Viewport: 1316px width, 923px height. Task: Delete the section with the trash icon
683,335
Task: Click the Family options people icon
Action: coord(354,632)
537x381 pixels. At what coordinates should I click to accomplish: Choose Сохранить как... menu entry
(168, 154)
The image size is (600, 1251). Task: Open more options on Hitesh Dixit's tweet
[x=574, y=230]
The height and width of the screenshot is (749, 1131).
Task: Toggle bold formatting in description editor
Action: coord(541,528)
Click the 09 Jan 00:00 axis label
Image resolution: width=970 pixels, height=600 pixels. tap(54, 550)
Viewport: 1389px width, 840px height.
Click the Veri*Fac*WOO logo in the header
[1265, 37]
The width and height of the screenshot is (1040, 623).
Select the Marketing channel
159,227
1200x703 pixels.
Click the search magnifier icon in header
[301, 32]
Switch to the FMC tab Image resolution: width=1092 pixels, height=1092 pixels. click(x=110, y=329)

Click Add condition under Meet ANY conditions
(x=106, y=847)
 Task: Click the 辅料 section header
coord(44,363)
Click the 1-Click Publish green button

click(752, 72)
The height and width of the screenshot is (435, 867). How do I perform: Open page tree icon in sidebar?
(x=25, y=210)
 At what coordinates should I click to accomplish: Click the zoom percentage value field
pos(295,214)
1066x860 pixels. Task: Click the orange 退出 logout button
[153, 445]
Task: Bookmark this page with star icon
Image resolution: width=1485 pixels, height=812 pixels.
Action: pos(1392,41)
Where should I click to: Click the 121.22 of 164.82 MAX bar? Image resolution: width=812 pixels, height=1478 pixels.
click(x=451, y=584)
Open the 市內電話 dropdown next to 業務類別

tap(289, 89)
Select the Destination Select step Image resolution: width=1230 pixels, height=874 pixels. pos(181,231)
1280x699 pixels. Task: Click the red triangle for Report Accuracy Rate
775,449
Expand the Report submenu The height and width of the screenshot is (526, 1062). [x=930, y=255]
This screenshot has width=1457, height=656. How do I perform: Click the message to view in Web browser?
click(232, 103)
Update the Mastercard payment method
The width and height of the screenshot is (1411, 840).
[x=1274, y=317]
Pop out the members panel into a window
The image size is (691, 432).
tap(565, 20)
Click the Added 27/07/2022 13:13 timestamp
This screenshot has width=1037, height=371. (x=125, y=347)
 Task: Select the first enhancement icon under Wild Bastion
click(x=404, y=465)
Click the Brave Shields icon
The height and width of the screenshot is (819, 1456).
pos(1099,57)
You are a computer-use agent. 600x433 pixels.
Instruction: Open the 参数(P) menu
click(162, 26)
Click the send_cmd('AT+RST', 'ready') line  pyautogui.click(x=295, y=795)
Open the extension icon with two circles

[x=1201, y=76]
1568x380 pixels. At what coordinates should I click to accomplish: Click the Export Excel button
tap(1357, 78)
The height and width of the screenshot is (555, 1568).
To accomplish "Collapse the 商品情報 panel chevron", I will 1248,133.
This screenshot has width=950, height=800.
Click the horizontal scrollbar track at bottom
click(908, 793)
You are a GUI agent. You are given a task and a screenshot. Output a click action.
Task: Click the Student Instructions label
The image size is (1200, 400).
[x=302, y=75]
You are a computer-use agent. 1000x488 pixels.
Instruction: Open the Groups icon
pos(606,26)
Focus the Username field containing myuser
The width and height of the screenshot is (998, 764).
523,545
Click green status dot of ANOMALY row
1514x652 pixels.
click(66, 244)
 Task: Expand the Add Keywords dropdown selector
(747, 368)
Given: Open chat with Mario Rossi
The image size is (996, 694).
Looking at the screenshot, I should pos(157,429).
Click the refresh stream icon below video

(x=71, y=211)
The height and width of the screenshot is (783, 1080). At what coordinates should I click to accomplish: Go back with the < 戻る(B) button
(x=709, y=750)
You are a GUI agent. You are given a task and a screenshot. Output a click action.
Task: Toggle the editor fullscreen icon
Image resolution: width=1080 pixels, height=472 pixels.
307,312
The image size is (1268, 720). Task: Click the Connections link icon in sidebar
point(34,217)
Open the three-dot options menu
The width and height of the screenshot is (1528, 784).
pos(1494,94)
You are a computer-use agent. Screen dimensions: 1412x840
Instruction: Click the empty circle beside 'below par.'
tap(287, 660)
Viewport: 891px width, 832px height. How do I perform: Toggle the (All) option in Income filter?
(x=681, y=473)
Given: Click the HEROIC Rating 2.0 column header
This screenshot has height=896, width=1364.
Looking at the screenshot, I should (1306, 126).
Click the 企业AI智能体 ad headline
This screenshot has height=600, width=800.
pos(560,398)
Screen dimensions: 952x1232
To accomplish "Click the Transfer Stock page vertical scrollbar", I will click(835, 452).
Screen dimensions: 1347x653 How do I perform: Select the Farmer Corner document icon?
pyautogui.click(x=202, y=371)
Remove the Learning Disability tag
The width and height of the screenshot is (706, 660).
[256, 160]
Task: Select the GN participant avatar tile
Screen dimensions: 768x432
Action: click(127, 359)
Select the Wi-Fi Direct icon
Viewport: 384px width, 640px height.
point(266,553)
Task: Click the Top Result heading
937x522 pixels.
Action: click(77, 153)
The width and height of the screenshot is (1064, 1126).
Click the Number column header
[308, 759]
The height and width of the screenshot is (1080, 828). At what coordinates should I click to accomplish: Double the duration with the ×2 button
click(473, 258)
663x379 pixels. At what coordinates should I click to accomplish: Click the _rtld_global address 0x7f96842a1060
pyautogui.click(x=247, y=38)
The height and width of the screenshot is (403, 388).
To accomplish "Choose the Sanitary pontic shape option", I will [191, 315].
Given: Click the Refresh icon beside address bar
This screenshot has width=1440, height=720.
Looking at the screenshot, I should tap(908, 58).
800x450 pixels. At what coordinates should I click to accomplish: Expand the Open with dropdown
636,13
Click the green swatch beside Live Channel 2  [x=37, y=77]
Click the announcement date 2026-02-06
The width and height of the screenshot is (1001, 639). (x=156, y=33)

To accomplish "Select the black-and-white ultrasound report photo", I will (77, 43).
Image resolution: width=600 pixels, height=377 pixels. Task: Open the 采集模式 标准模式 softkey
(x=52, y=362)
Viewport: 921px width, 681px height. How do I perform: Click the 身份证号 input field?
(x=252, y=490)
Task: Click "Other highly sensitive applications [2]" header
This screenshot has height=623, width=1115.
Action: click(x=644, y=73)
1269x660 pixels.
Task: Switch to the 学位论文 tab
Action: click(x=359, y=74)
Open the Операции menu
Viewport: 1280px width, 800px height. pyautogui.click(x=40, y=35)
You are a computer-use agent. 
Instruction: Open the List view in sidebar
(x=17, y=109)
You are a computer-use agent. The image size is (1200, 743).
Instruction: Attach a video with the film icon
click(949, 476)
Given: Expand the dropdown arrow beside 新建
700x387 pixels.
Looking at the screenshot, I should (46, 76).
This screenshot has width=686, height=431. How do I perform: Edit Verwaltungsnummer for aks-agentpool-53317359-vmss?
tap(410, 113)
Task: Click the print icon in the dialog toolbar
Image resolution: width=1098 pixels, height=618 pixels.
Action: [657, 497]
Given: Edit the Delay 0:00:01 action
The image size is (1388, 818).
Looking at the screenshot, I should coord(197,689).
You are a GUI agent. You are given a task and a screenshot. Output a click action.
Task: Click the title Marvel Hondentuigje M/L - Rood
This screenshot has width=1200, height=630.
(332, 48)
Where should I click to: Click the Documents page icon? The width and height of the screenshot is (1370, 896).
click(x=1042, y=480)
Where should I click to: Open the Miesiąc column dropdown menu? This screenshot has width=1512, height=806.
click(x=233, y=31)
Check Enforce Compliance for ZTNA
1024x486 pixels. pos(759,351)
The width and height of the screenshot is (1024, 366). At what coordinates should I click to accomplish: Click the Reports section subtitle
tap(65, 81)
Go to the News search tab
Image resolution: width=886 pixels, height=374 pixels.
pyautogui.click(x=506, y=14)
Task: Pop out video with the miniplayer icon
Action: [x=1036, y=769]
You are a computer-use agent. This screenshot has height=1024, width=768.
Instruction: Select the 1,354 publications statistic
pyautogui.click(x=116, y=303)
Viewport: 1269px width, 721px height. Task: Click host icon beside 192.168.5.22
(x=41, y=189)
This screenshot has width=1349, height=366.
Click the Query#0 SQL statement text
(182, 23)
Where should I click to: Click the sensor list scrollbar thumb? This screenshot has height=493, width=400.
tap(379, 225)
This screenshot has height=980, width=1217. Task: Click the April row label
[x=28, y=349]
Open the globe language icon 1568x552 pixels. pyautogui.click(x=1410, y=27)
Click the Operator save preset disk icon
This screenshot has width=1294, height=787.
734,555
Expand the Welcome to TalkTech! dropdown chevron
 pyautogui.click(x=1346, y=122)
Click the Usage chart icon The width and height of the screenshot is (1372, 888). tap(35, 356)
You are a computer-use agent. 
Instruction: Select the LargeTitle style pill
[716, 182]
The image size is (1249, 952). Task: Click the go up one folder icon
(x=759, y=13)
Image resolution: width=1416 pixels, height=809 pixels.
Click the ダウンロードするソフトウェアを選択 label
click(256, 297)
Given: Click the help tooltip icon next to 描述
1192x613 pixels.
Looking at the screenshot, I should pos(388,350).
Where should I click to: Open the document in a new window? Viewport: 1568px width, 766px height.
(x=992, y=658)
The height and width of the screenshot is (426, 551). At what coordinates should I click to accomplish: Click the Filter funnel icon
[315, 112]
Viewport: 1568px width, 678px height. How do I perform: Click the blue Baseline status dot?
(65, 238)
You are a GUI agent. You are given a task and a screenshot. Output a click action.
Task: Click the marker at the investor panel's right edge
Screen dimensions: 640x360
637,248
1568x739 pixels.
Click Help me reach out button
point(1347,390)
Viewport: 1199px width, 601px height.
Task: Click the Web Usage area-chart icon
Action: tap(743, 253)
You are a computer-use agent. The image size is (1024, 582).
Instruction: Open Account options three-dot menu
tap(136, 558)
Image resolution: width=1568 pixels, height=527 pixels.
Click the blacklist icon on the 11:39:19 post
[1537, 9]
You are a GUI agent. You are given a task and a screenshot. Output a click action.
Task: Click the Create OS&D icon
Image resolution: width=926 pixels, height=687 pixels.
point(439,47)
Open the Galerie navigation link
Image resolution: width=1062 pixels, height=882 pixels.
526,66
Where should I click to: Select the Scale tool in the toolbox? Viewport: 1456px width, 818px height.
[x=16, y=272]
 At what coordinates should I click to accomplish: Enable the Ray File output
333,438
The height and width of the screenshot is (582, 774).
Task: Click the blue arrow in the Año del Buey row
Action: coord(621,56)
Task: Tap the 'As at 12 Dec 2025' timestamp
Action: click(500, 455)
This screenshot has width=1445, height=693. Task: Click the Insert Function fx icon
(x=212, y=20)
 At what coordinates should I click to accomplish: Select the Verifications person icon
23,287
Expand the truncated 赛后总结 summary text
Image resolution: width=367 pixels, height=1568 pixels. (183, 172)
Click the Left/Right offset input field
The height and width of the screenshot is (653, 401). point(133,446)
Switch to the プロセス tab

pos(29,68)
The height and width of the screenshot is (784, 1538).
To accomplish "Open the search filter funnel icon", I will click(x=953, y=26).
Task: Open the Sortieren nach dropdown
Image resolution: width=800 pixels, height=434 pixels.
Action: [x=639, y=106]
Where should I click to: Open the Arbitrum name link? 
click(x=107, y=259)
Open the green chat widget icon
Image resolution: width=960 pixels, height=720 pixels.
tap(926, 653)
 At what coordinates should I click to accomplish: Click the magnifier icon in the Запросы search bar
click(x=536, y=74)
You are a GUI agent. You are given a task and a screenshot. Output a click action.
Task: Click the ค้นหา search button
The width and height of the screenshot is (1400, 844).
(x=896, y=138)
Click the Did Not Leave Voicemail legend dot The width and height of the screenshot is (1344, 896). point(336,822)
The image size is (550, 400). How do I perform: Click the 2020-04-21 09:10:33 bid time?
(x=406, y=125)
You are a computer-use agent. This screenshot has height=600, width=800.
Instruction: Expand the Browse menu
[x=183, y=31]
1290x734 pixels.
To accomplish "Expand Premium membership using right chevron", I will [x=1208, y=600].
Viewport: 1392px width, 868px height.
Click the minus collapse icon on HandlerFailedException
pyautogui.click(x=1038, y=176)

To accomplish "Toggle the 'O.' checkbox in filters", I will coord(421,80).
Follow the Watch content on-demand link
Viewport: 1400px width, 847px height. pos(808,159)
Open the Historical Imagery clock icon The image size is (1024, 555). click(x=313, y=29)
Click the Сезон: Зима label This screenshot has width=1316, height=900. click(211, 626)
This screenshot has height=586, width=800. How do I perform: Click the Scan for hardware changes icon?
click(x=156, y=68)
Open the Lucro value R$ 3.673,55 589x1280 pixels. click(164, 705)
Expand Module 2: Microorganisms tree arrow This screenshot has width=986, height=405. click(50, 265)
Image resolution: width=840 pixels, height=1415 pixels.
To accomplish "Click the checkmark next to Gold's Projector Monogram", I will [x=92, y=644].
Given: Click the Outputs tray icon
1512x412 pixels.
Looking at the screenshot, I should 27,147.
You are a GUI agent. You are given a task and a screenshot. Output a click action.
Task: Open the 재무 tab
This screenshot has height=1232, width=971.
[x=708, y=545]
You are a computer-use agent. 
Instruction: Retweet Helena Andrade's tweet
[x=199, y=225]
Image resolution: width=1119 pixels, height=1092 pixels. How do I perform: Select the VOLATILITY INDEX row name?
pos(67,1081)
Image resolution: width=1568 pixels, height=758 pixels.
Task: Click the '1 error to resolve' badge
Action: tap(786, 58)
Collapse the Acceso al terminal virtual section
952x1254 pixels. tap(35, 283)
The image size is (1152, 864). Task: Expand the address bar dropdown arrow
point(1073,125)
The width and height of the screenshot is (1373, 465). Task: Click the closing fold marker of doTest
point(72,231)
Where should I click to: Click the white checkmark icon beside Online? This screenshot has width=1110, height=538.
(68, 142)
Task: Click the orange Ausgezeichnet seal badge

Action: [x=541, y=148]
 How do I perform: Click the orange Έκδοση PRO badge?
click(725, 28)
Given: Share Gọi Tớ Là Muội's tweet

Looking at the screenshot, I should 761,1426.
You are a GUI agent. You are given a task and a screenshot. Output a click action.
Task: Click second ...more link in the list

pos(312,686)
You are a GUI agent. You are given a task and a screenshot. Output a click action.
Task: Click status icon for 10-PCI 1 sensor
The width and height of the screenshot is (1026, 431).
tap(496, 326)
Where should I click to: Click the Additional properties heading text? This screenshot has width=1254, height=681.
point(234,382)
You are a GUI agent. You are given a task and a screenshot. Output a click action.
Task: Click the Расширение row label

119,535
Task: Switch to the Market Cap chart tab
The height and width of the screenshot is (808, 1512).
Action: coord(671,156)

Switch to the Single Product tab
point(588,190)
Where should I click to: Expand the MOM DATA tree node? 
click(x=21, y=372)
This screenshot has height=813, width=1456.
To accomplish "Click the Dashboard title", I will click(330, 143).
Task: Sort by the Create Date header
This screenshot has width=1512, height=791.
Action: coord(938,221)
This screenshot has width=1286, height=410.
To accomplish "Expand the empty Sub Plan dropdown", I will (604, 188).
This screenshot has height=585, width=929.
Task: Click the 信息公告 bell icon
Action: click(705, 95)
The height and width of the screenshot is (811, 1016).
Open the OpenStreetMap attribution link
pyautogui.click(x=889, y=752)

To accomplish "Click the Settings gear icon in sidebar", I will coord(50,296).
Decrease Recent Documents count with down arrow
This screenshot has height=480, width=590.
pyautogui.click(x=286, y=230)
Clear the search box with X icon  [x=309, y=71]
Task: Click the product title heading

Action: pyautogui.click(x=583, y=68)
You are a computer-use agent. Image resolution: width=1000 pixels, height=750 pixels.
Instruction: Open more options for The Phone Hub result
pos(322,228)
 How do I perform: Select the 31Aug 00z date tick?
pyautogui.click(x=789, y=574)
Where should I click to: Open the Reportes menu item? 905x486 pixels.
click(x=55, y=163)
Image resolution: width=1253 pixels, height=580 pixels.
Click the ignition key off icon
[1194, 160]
:::::
• [Aim of the exercise]
Where the word "Create" shows up in a line of the entries above, copy that line.

• [Answer to this problem]
Task: Click the Create OS&D icon
Task: Sort by the Create Date header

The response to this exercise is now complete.